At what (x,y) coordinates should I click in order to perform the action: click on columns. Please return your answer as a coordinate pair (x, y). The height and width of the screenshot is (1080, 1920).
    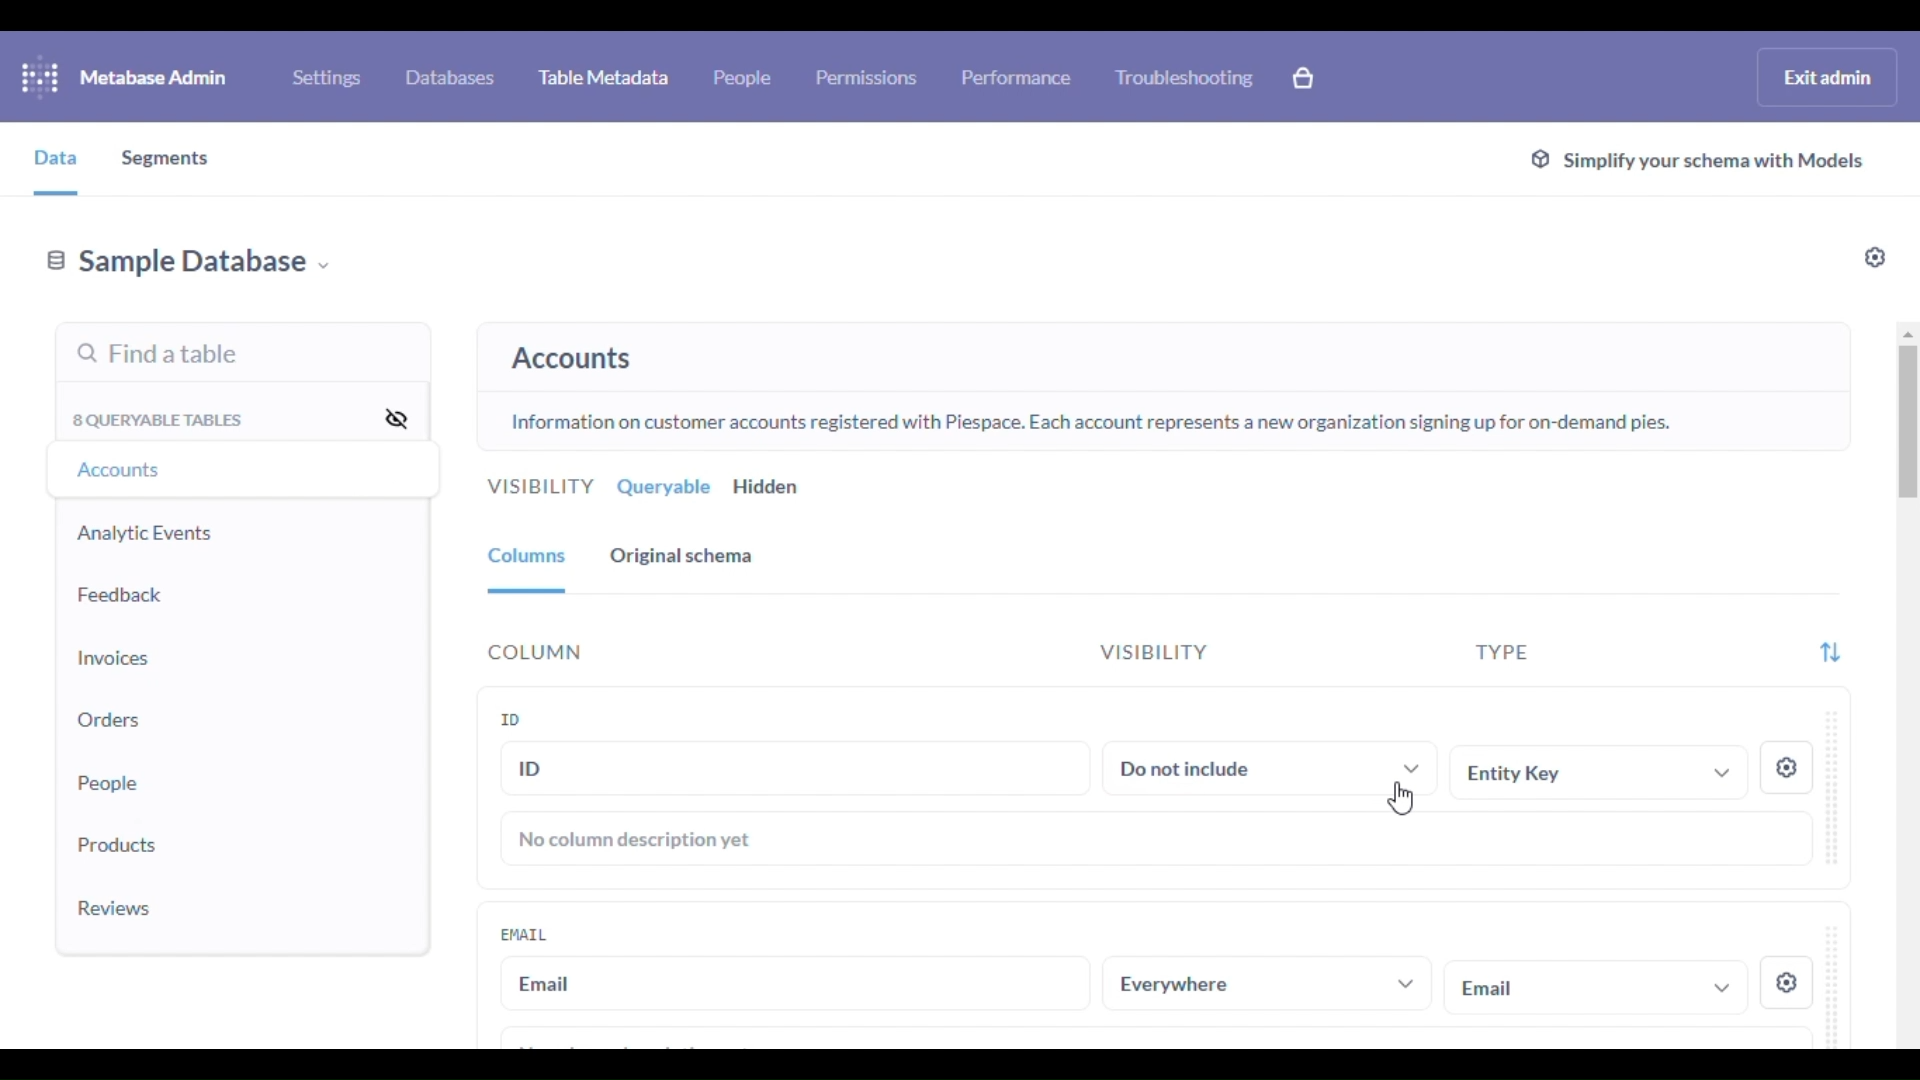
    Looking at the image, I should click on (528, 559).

+ + + + +

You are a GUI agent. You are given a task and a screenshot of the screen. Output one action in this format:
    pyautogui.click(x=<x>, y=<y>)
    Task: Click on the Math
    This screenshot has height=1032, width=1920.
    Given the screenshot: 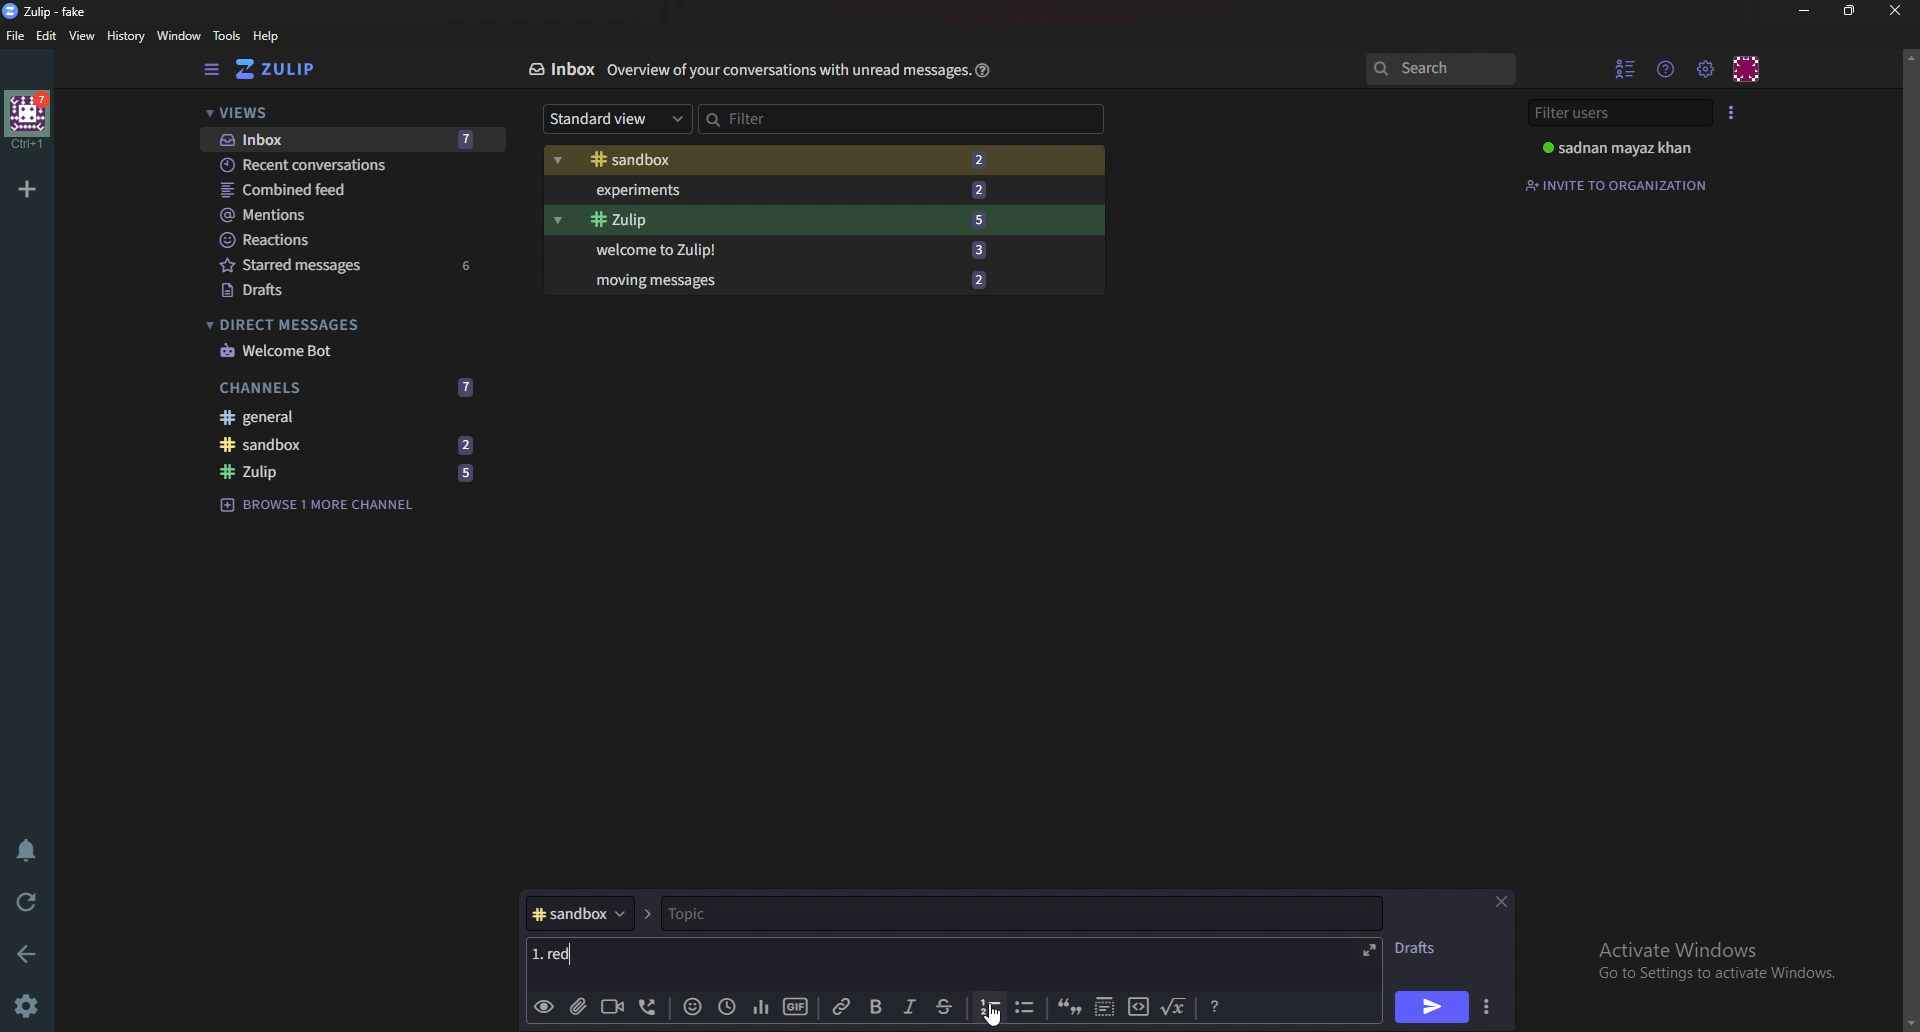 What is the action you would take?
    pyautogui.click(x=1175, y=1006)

+ + + + +

과제 설명:
"At what (x,y)" 문구가 있는 줄로 시작해 "Looking at the" 문구가 있는 줄로 끝나는 부분에서 "columns" 표현을 "rows" 표현으로 바꾸고 나머지는 그대로 둔 채 다시 적어 주세요. 그림은 빼고 옮겨 주세요.

결과:
At what (x,y) coordinates should I click in order to perform the action: click on rows. Please return your answer as a coordinate pair (x, y). The height and width of the screenshot is (1080, 1920).
    Looking at the image, I should click on (528, 559).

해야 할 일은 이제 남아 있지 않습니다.